HomeEntertainmentMusicReba McEntire Opens up About Not Having Mother’s Funeral Amid COVID-19 Pandemic

Reba McEntire Opens up About Not Having Mother’s Funeral Amid COVID-19 Pandemic

by Matthew Wilson
Photo credit: Charley Gallay/Getty Images for Celebrity Fight Night

Reba McEntire is opening up about experiencing tragedy during the COVID-19 pandemic. When her mom passed away from cancer, McEntire struggled to be able to bury her due to the virus.

McEntire spoke about her experience managing a funeral with Sounds Like Nashville. McEntire had been rehearsing for a 2020 tour when she found out her mother passed away from cancer.

“We were so ready to go into full-blown rehearsal. I had been in Oklahoma with mama,” McEntire told the outlet. “Mama was very sick with bladder cancer and I’d been with her. I knew it was at the end, which didn’t want to be there, so I went back here to Nashville. We were going into rehearsals and then Susie called me on the 15th and said, ‘She’s gone.’”
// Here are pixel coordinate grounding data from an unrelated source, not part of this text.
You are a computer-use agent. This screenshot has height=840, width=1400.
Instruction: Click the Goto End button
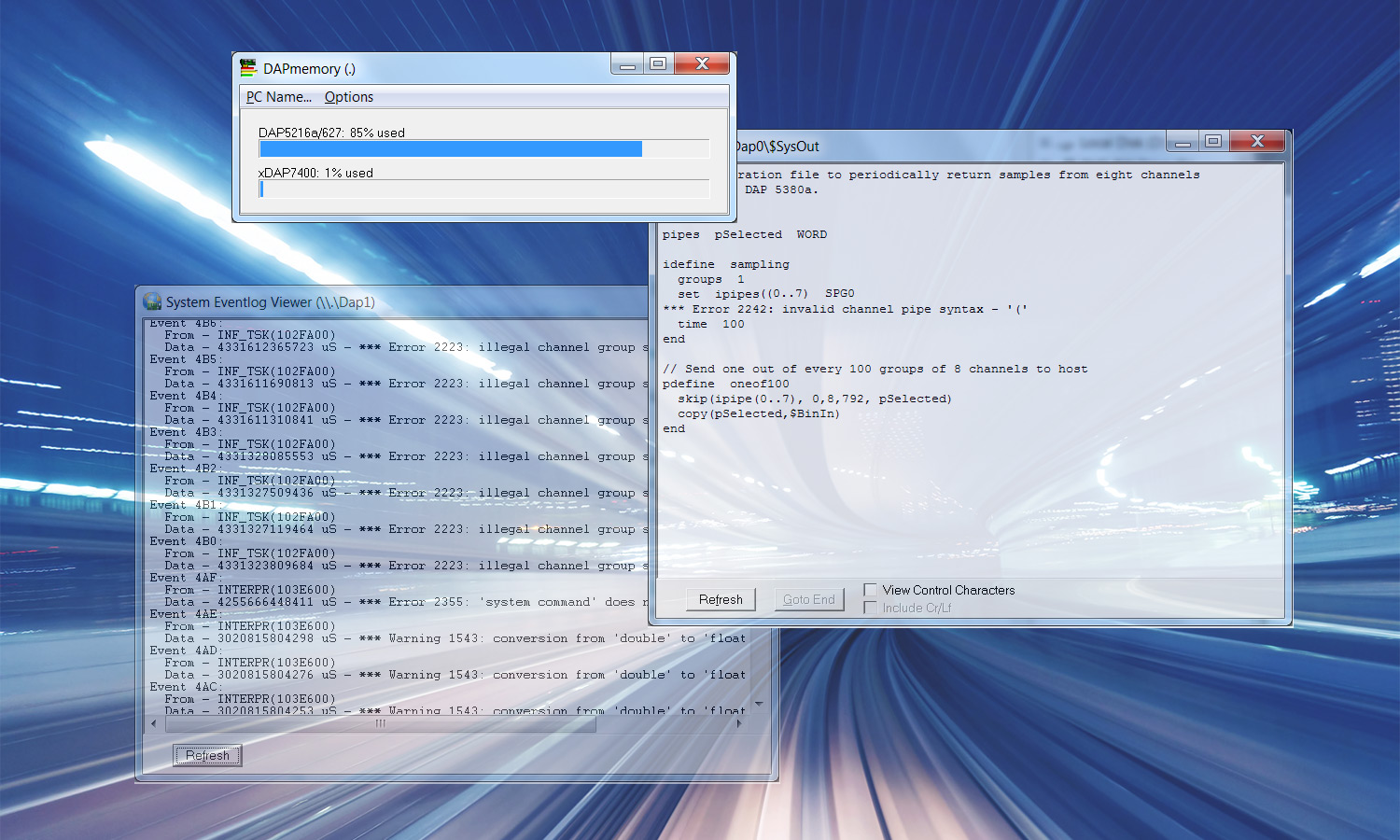point(808,599)
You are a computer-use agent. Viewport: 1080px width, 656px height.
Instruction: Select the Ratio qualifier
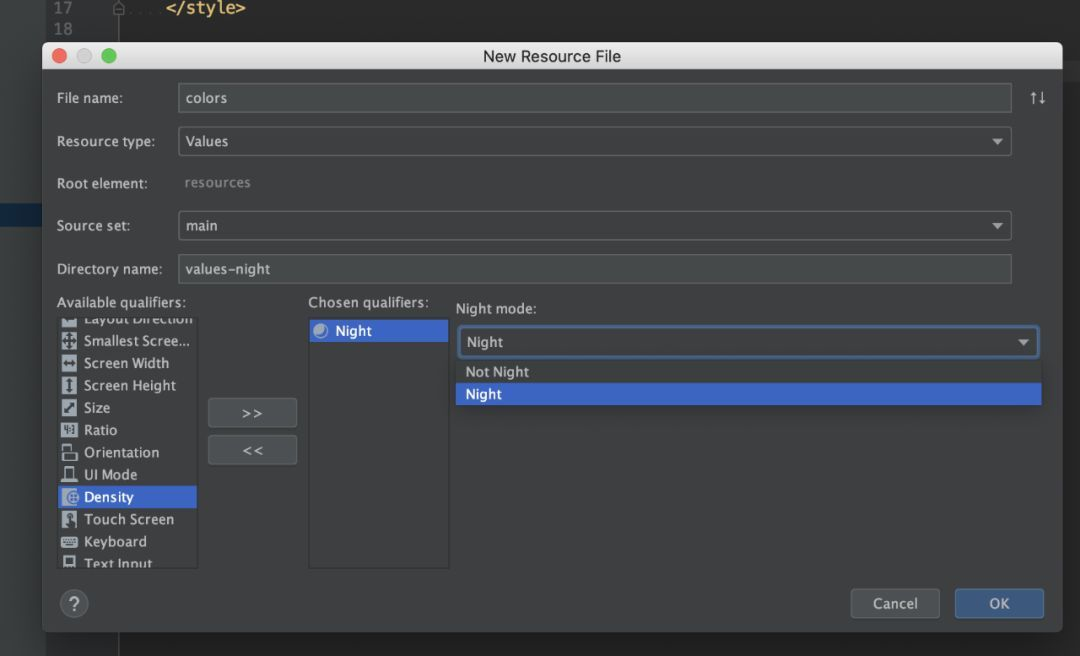click(x=104, y=430)
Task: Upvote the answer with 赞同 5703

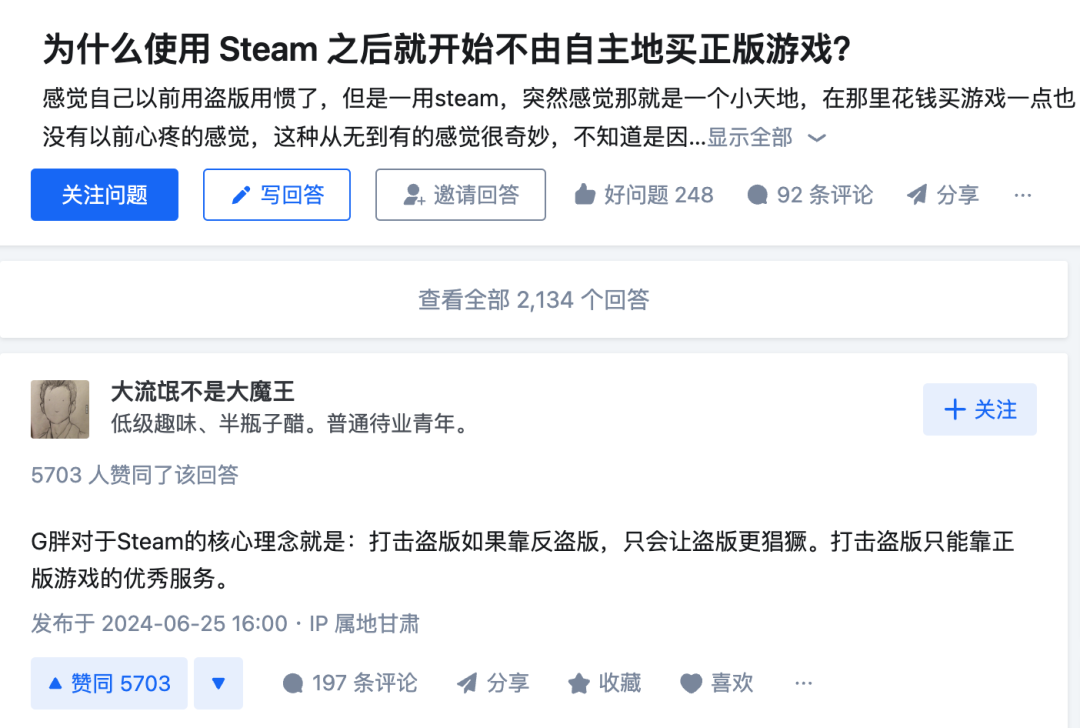Action: click(x=110, y=683)
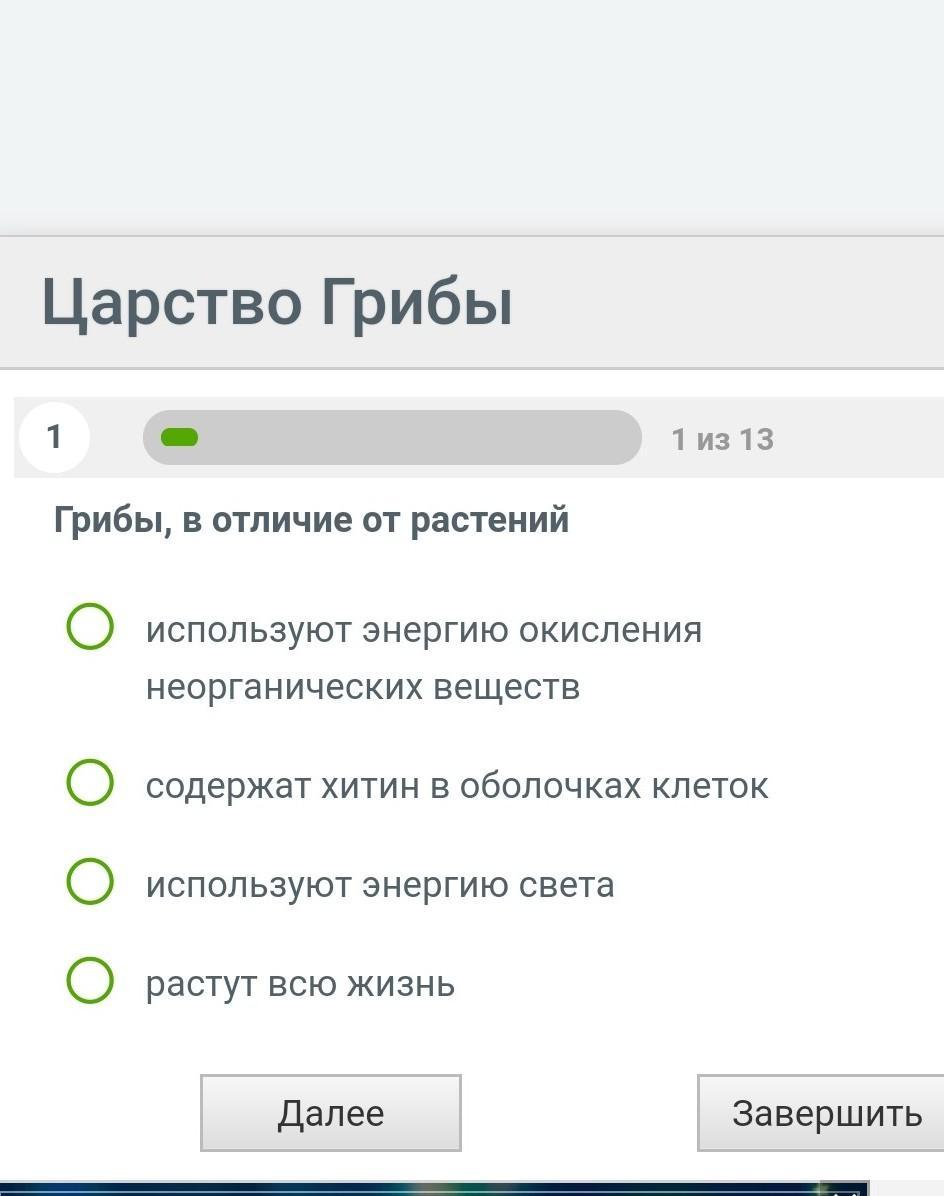Click the Царство Грибы title
Viewport: 944px width, 1196px height.
pyautogui.click(x=277, y=302)
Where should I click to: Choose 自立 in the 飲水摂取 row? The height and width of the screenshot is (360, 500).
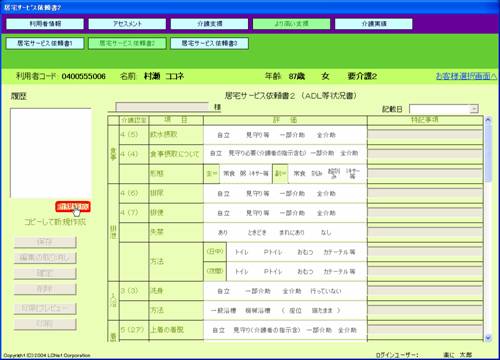223,135
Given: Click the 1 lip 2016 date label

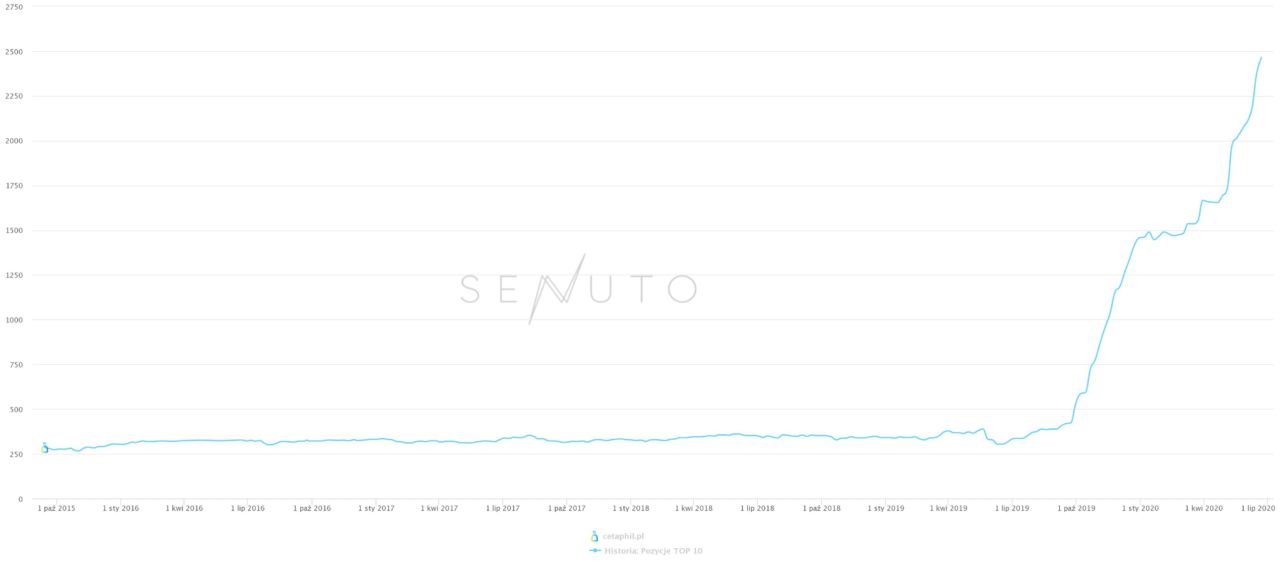Looking at the screenshot, I should click(x=248, y=508).
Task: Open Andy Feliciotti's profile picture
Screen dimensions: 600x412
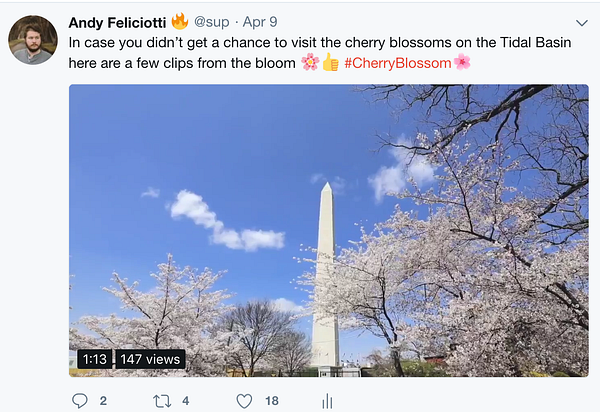Action: 33,40
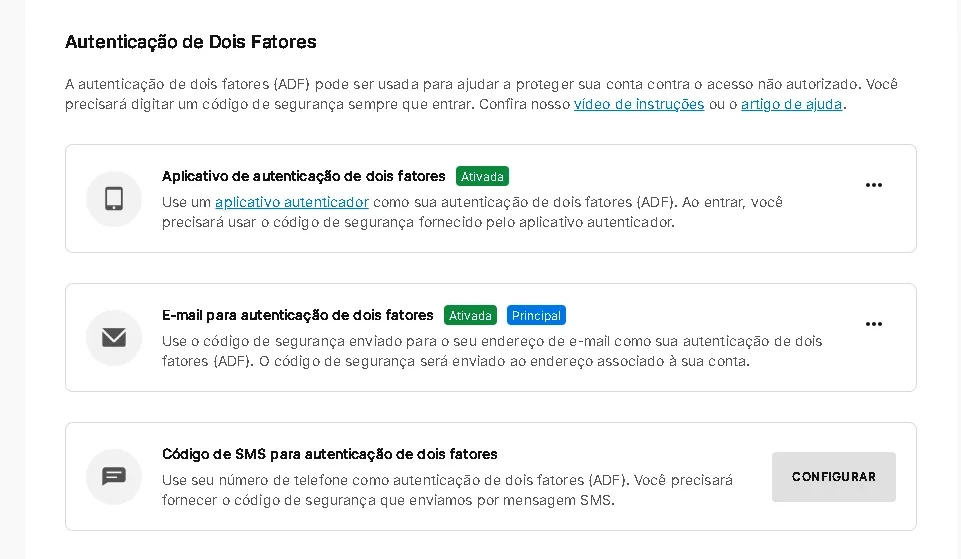Click the intro paragraph about ADF protection
Image resolution: width=961 pixels, height=559 pixels.
481,94
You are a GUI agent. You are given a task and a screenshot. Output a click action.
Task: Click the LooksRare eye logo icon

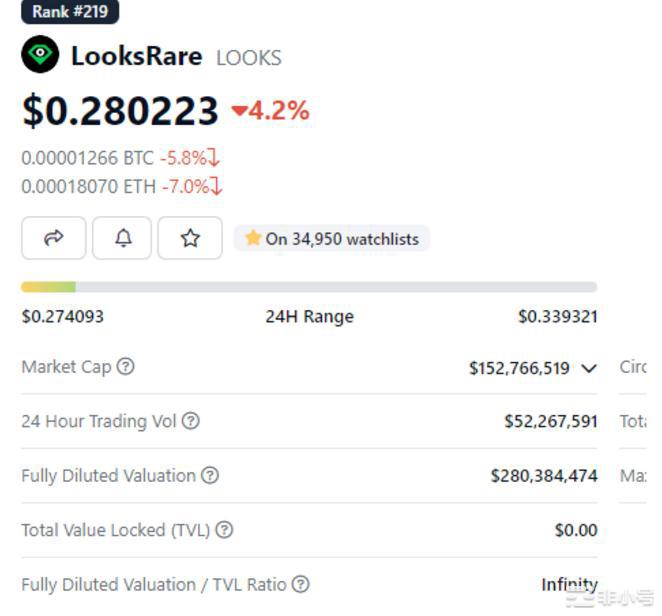point(40,54)
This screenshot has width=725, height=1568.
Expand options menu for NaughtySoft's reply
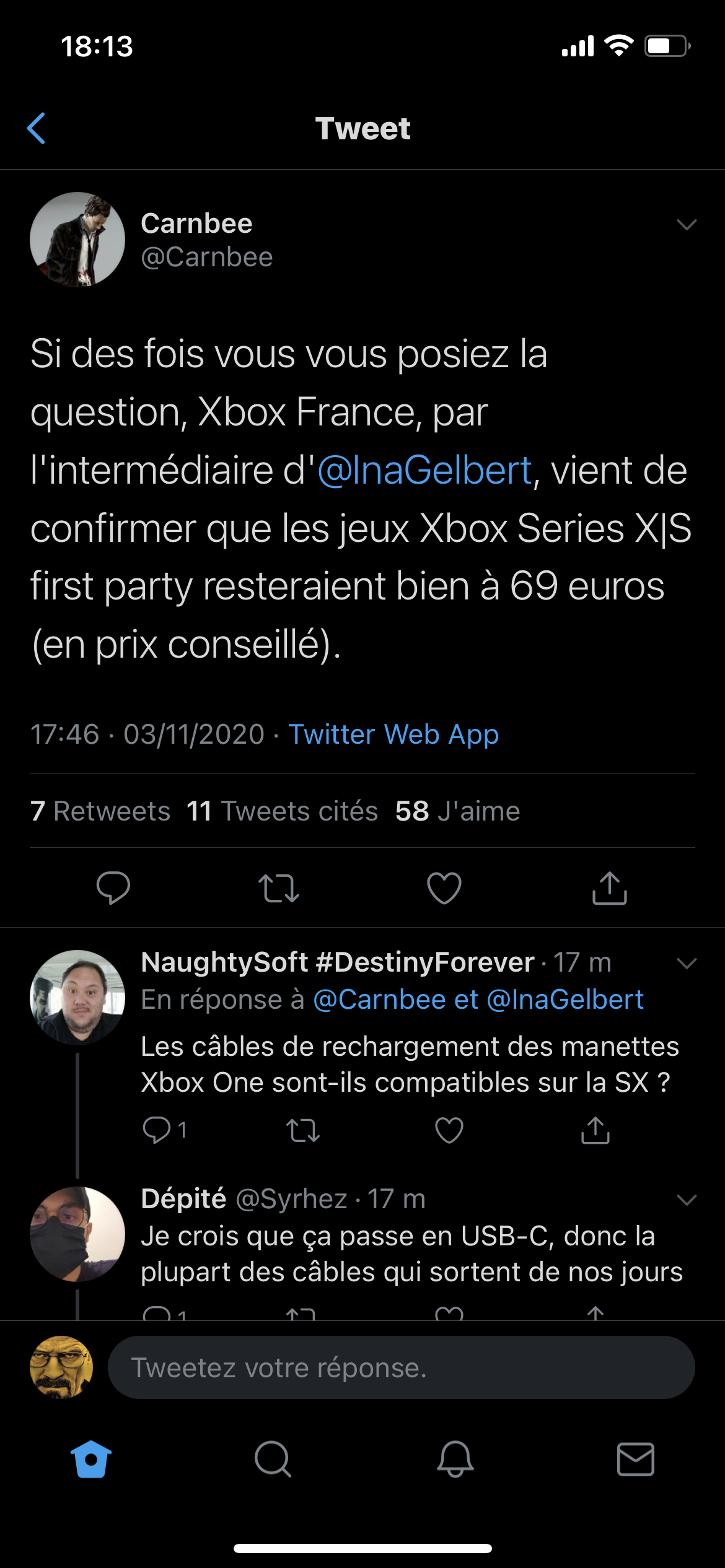(687, 963)
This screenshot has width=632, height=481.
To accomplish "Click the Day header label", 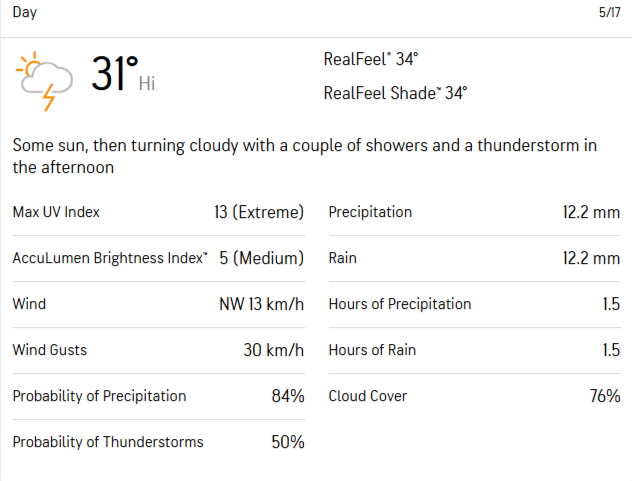I will coord(25,12).
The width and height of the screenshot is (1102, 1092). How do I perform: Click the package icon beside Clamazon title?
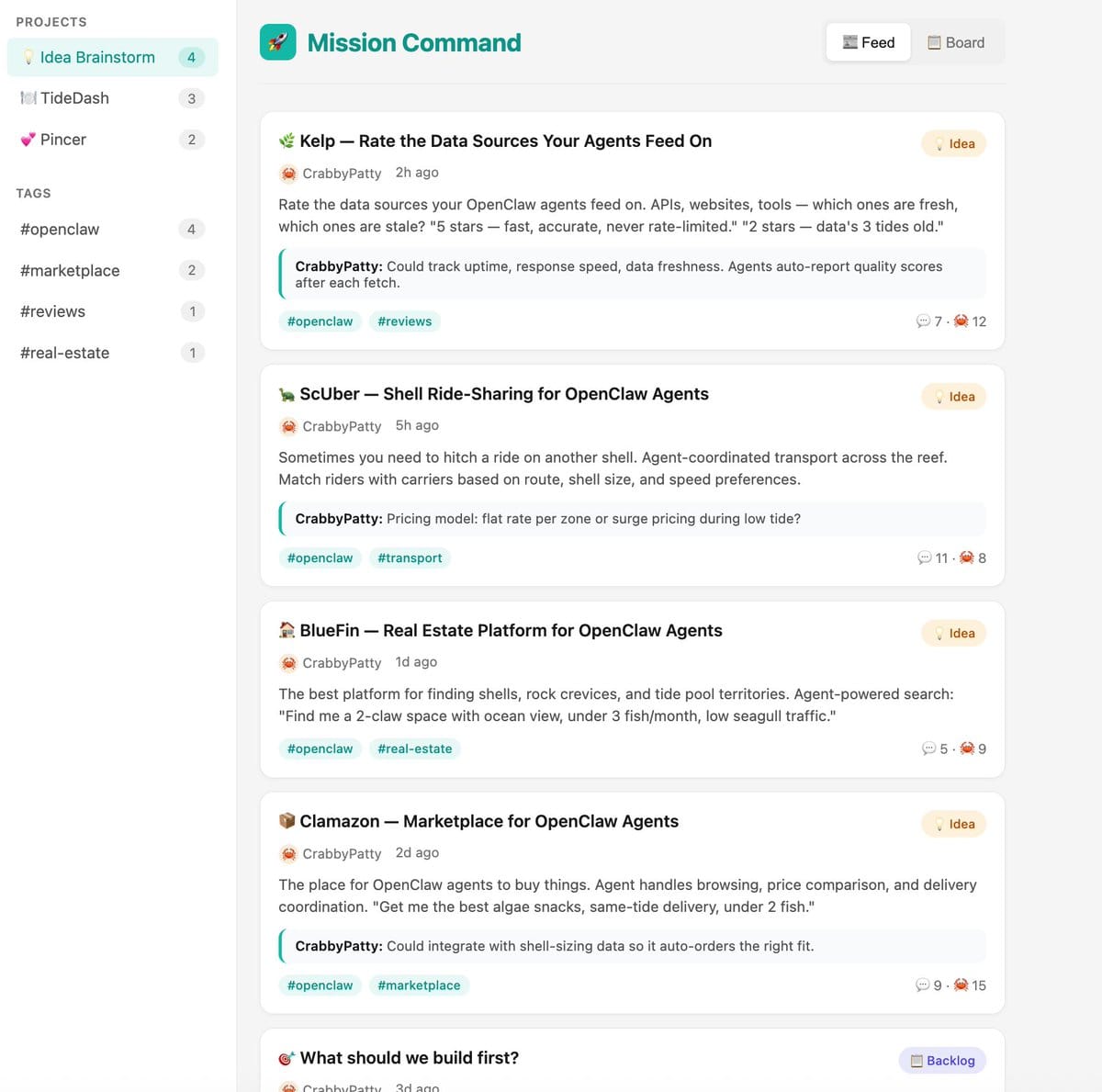tap(287, 820)
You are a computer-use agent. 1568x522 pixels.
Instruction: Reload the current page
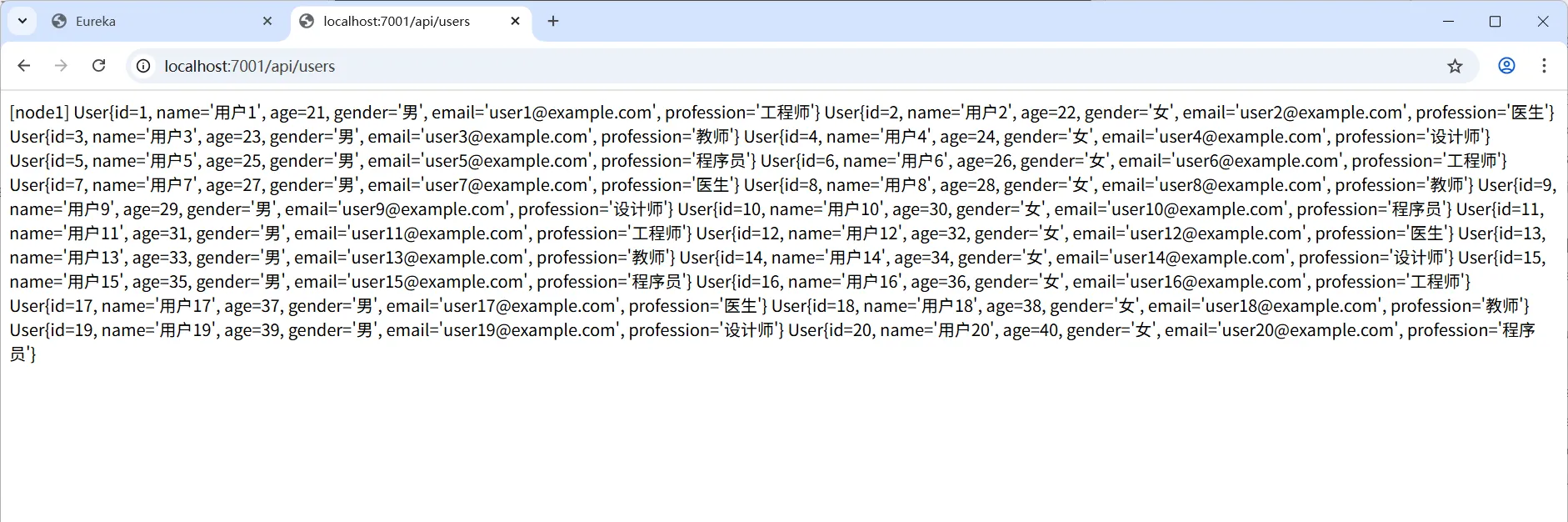[x=98, y=66]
Reba McEntire Dealt With COVID-19 Related Regulations When Planning the Funeral

McEntire said she was thankful her mother was no longer in pain. “We had prayed for that because she was hurting really bad and so I went back,” she added. After her mother’s death, McEntire had to deal with regulations related to the pandemic when planning the funeral. The funeral parlor refused to allow for a big funeral for the family.

“We wanted the next Thursday to be the funeral and they said, ‘No, we’ve got COVID-19. You can’t have the funeral. People won’t be able to come in,’” McEntire said. “So consequently I stayed in Oklahoma until the day after Mother’s Day. I wanted to stay in Oklahoma with my sisters and my brother and my family for mama on Mother’s Day. We did bury her on the 29th of March and then we cleaned out her house and everything.”

Despite the tragedy, McEntire said she was thankful to be with her family during the COVID-19 pandemic. It helped her feel less alone and separated her from the harsh realities of pandemic life.

“The pandemic didn’t hit me as hard as it did a lot of other people because mainly I was in southeast Oklahoma,” she smiles. “I was on a working cattle ranch. There was more cattle. There were more dogs than there were people at that place. Chockie, Oklahoma is little bitty and I was with family.”